I was wondering if it was possible to hook up my computer to my home stereo system to listen to my downloaded music my sound card has only one plug in for my comp speakers but I need two for my stereo Do they make a card especially made to hook up to my dolby stereo receiver


----------



## Steve Mehs (Mar 21, 2002)

Just go to Radio Shack and get an audio cable with RCA L+R on one end and 1/8 mini plug on the other.


----------



## forklifter (Dec 21, 2002)

Thanks I wasnt sure if they made them but since they do that will solve all my problems


----------



## firephoto (Sep 12, 2002)

Make sure your stereo is off when you plug in the cable, and having it plugged into the same power outlet/strip will help to keep a ground loop from happening. If you hear a really loud buzz when you turn the stereo on turn it off REALLY fast. I blew the audio amp chips out of a magnavox tv that I had hooked to my pioneer reciever once. Big BUZZ then a big POP and a little smoke.  It turned out I had a ground problem in the whole house and after regrounding a few things all is better now and only a little buzz on the analog line that comes from the dish receiver. I have a firewire cable coming in too from the advc100, but no audio out back to the stereo system. They make audio line isolators that break the physical electrical connection between what you are connecting.


----------



## gcutler (Mar 23, 2002)

> _Originally posted by forklifter _
> *Thanks I wasnt sure if they made them but since they do that will solve all my problems *


Thats what keeps radioshack in business, the periodic and immediate need for some uncommon audio wire config.


----------



## Steve Mehs (Mar 21, 2002)

:lol:

In my case in the past two years I've donated nearly $500 to area RatShacks for various cables, wires, adapters, and an office security alarm thing-a-ma-jig that I thought was cool but have no practical use for.


----------



## Richard King (Mar 25, 2002)

> They make audio line isolators that break the physical electrical connection between what you are connecting.
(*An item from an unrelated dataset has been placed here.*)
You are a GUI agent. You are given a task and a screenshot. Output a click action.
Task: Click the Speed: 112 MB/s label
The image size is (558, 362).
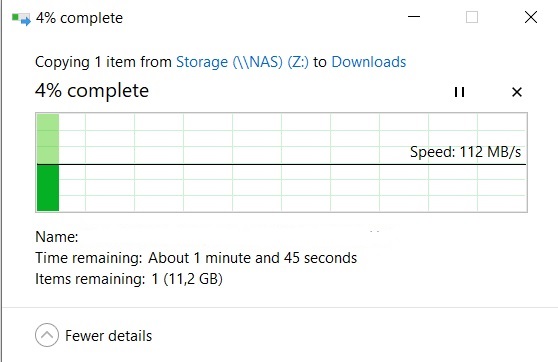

That's another advantage to a digital optical connection in that it achieves the same isolation.


----------



## RichW (Mar 29, 2002)

Just to be sure, your sound card output is almost assuredly stereo, since you say it drives computer speakers (plural). So make sure the cable has a STEREO miniplug. There are some plugs that are only monaural, and you would end up getting only one channel sent to the speakers.


----------



## forklifter (Dec 21, 2002)

I got it done thanks for all the help I bought a miniplug with dual rca inputs I am using the wavecom wireless to send it to my receiver and it is working great what an improvement and now my own jukebox


----------